Due to Andreas Blass's answer to my question "Is the feasibility of a system of nonlinear, non-convex equations (inequalities) decidable?", i have now investigated real closed fields (RCF), because i had never studied them before. My background is logic-based cognitive robotics, not model theory or foundations of mathematics. So, the theory of RCF is complete and decidable, but i'm still not sure whether my problem language is a RCF: Literature about RCFs rarely give examples. I would like to know the exact definition of the theory of real numbers which is a RCF. On the Wikipedia page Tarski's axiomatization of the reals, it is mentioned that Tarski showed that the theory of real-closed fields completely axiomatizes the first-order theory of the structure $\langle \mathbb{R}, +, *, < \rangle$.

However, i need to know whether a certain fragment of the first-order logic is decidable, or equivalently, whether a certain class of systems of equations (including the products of at most two variables at a time) is feasible.

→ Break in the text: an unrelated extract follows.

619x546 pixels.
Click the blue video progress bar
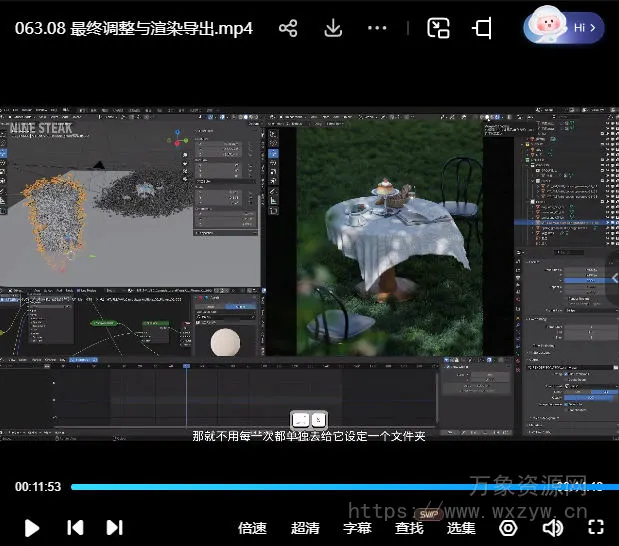pos(300,487)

Is $\langle \mathbb{R}, +, -, *, < \rangle$ (where $\mathbb{R}(x)$ is the predicate stating that $x$ is a real number, or $\mathbb{R}$ is the set of real numbers) a model in the RCF? Is the first order language employed in the theory assumed to include equality (=)? So, do sentences like the following fall within the RCF (assume $x$ and $y$ with subscripts are real number variables)?

$(\exists x_1,x_2,x_3,y_1,y_2,y_3)\quad (x_1*y_2 + x_2*y_3 = 0.223) \; \land$

$\quad \lnot( x_1*y_1 + x_3*y_2 = 0.928) \; \land $

$\quad ((x_1 + x_2 + x_3 = 1) \lor (x_1 + x_2 + x_3 = 0))$.

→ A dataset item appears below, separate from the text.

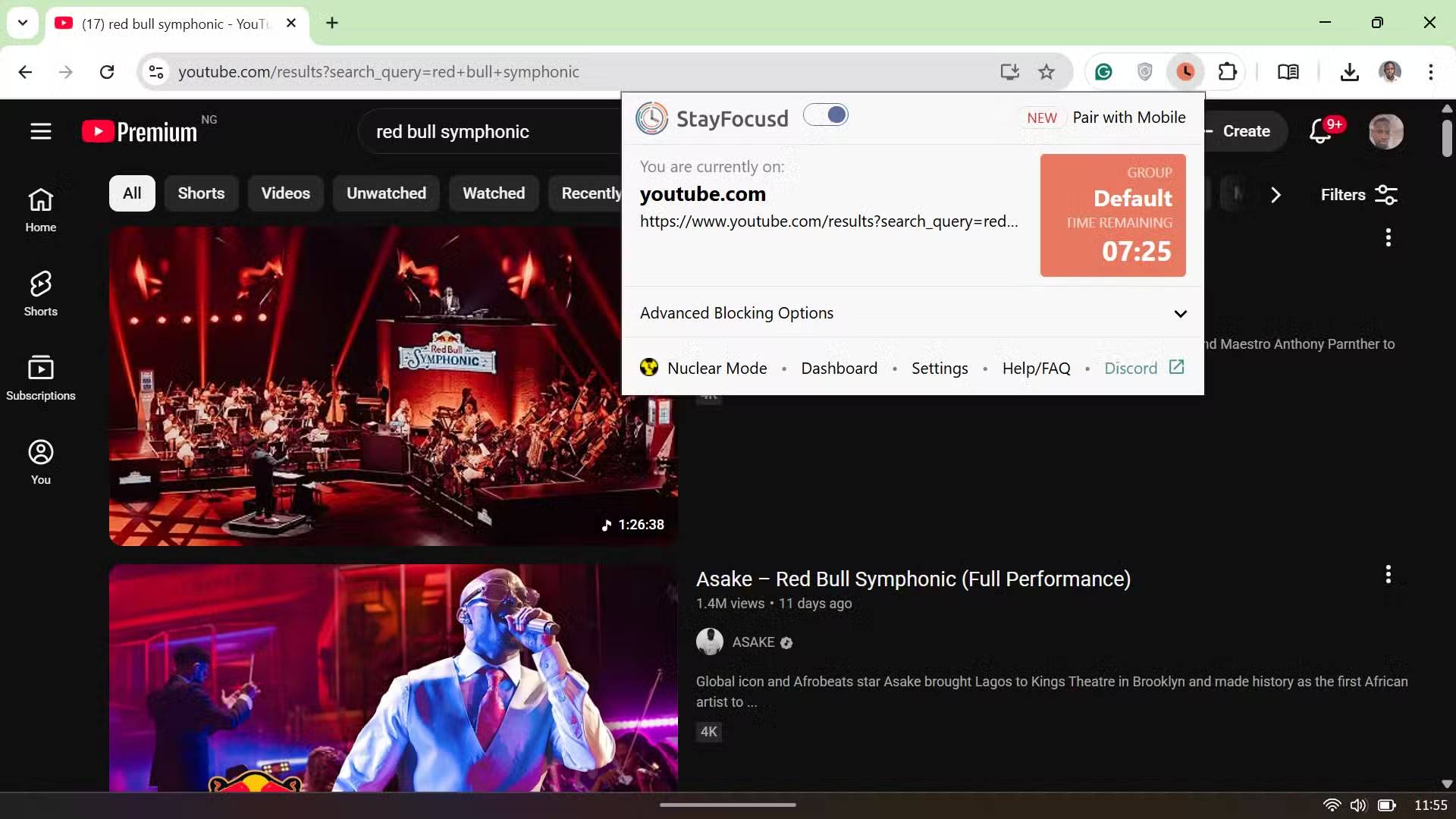Open the Chrome Extensions puzzle icon
Viewport: 1456px width, 819px height.
[x=1227, y=72]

Moreover, is truth of sentences of this kind decidable and complete in the structure $\langle \mathbb{R}, +, -, *, < \rangle$? Andreas hinted at to the affirmative, but due to my unfamiliarity with the subject, i need to confirm it. I would appreciate a reference which plaintly states that the first-order theory (with =) of real numbers with addition and multiplication is complete and decidable.

Answer 1

Yes, all those assertions are expressible in the language of real closed fields, and all such assertions are decidable by Tarski's theorem. You can refer to addition, subtraction, multiplication, division, etc., plus the order; you can refer to any specific rational number (such as .223 etc.) because you have $1$ in the language and can therefore form any rational number; you can form any polynomial and indeed any rational function, with rational coeffficients, in any specific finite number of variables; and you can quantify over the real numbers and apply any kind of logical connective.

What Tarski proved is that in fact every such assertion is equivalent to a (much longer) quantifier-free assertion, and this is ultimately why they are decidable.

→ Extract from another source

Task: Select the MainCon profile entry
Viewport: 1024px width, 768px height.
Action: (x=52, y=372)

Theorem. (Tarski) The first-order theory of real-closed fields, which is the same as the theory of the structure $\langle\mathbb{R},+,\cdot,0,1,\lt\rangle$ is complete and decidable, and admits quantifier-elimination.

What you cannot do while remaining under the decidability result is quantify over the integers or the rational numbers. So you cannot necessarily decide questions like, "does this specific polynomial $p(\vec x)$ have an integer solution?". In particular, if you add a predicate for the integers to the structure, forming $\langle\mathbb{R},+,\cdot,\mathbb{Z},0,1,\lt\rangle$, where $\mathbb{Z}$ is a predicate that is true of exactly the real numbers that are integers, then the theory is no longer decidable. For this reason, the theory of the structure $\langle\mathbb{R},+,\cdot,\sin(x),0,1,\lt\rangle$ is not decidable, because in it we can define the integers. So while you can refer to specific polynomial or rational functions over the integers, you may not quantify over the class of such polynomials.

Similarly, you also cannot quantify over the dimension (which amounts to an integer quantifier), and ask something like: does every upper triangular $n\times n$ matrix (for every $n\geq 1$) have a certain property? That is, in order to stay within Tarski's language, you can in effect quantify over $\mathbb{R}^3$ or $\mathbb{R}^{86}$ or $\mathbb{R}^n$ for a specific $n$ by using $n$ individual real quantifiers, but you cannot treat $n$ itself as a variable here.

My opinion---probably overblown---is that Tarski's theorem is one of the great pinnacles of mathematical achievement. One of the consequences of his theorem, for example, is that Cartesian geometry is decidable. Tarski's theorem provides an algorithm that will decide by rote any question you can put to it about lines, circles, ellipses, cones, spheres, ellisoids, planes, cubes and so on, in any specific dimension. All such questions are expressible in the language of real-closed fields. (OK, I admit that the algorithm takes double exponential time, and is not feasible. But still, I find the existence of such an algorithm for a topic that has been studied by mathematicians for thousands of years to be amazing.)